Question

Consider the public good game studied in class where there are just 2 players, i and j, but the players have different endowments, ωi and ωj. The payoff to player i is written as: πi = ωi - xi + β(xi + xj) where xi (xj) is player i's (player j's) contribution to the public good, and 1/2 < β < 1.

a. Suppose that player i's endowment is greater than player j's endowment, i.e., ωi > ωj. What is the Nash equilibrium contribution of players i, j, in this case? Does it differ from the case studied in class where both players have the same endowment, ωi = ωj = ω? Explain/justify your answer.

b. Now consider a rather different version of the public good game where β = 1, and player i's payoff is given by:
πi = ωi - xi + (xi + xj) + (ωi - xi)(xi + xj) = ωi + xj + (ωi - xi)(xi + xj). The last term in the payoff function is an interaction effect, wherein player i's payoff from the group total is also weighted by how much player i kept in his private account. Player j's payoff is similar, but with j's replacing the i's and vice versa.

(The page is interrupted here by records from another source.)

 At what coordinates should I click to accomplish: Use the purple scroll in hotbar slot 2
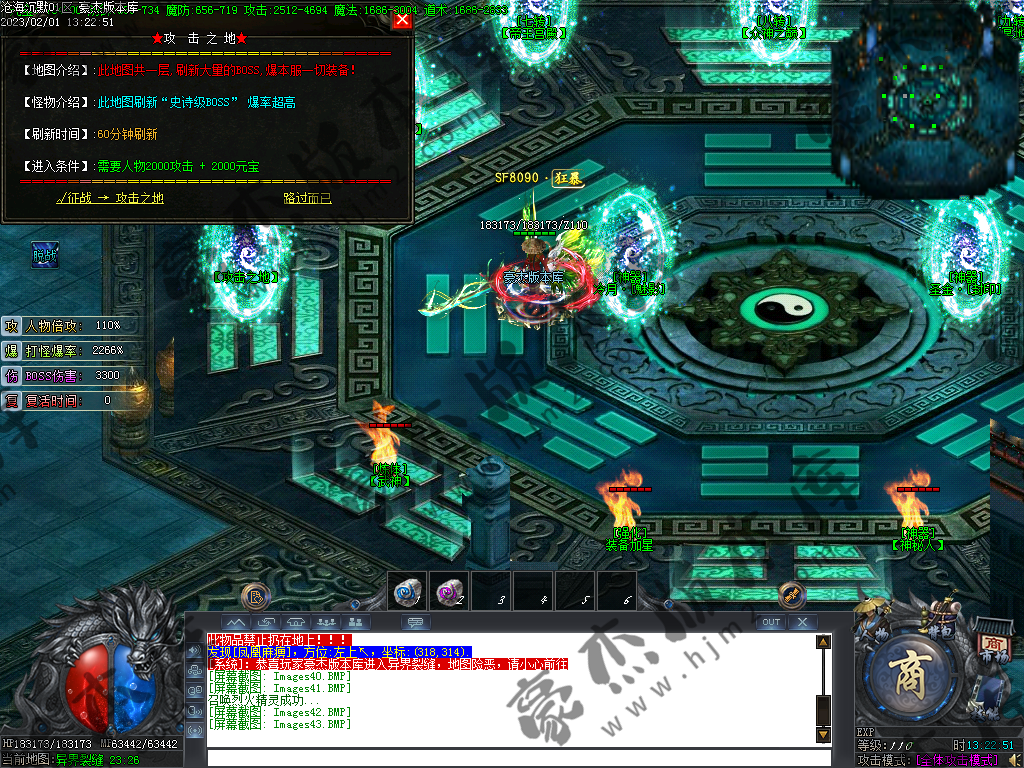coord(448,592)
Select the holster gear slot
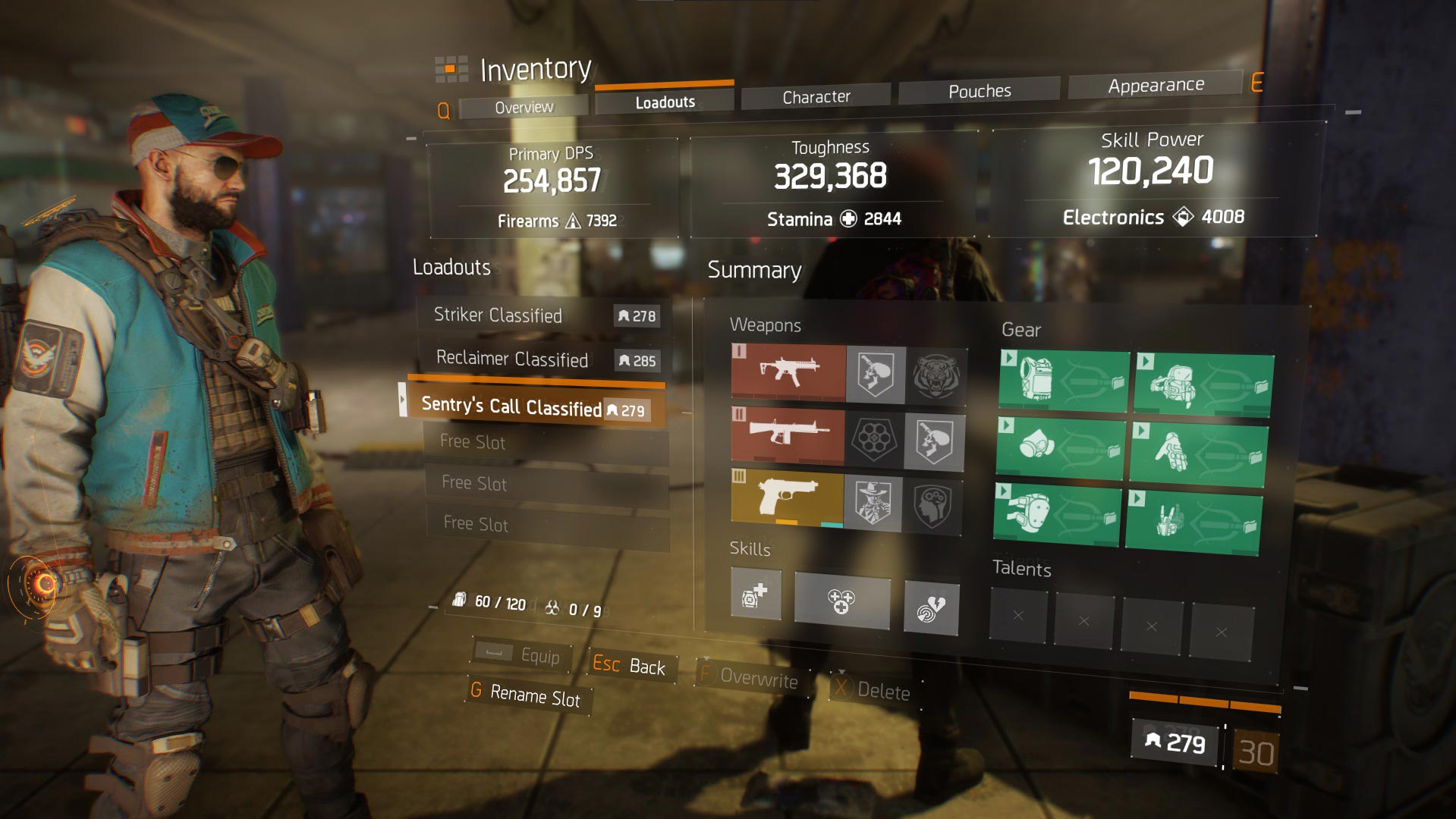 (x=1193, y=522)
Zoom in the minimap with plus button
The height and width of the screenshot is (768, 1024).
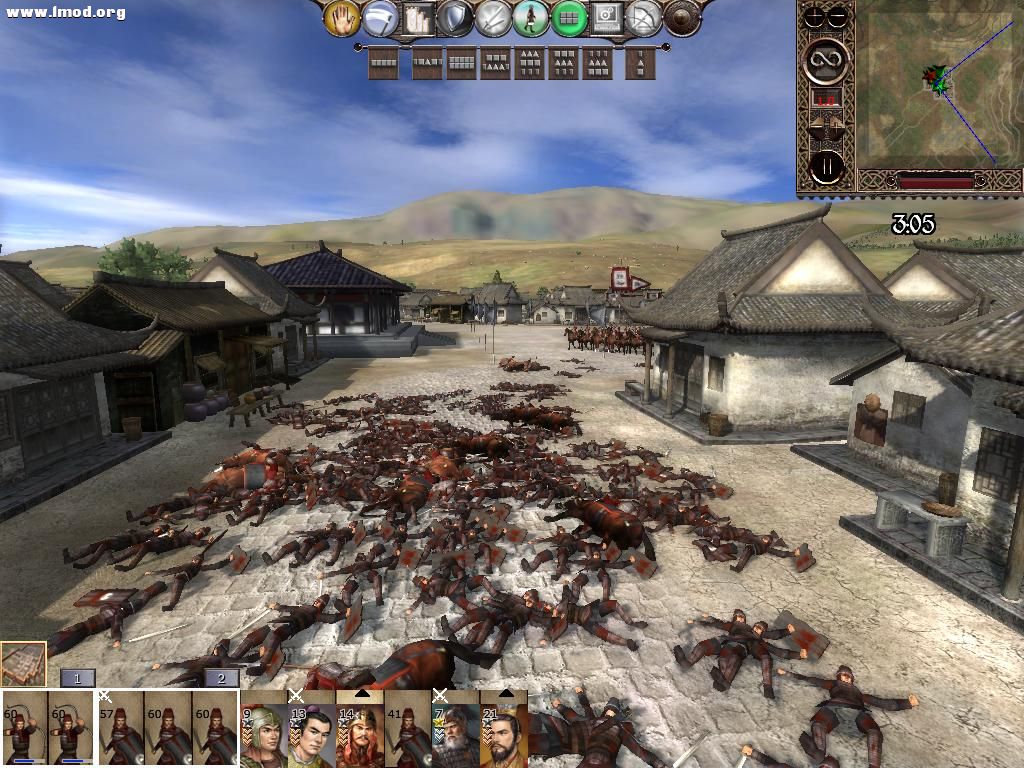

What is the Nash equilibrium contribution of players i, j, in this case? Suppose again that player i's endowment, ωi > ωj. Does one player contribute more than the other? Explain/justify your answer. You may further assume that ωj > 2ωi.

Answer 1

In the public good game with different endowments, the Nash equilibrium contribution of players i, j will depend on their relative endowments. When player i's endowment is greater than player j's endowment, player i will contribute less compared to the case where both players have the same endowment. In a modified version of the game with an interaction effect, player i will contribute more than player j due to their higher endowment.

Step-by-step explanation:

In the public good game with different endowments, the Nash equilibrium contribution of players i, j can be determined by finding the best response of each player given the other player's contribution. In the case where player i's endowment is greater than player j's endowment (ωi > ωj), player i will contribute less than player j. This is because player i values the public good less than player j, as player i has a higher endowment and therefore has less to gain from the public good.

In the modified version of the public good game with β = 1, the Nash equilibrium contribution of players i, j can also be found by analyzing their best responses. Given player i's higher endowment (ωi > ωj), player i will contribute more than player j. This is because the last term in player i's payoff function creates an interaction effect that rewards player i for keeping more in their private account. Player j's payoff is similar, but with the roles reversed. Therefore, player i will contribute more in this case.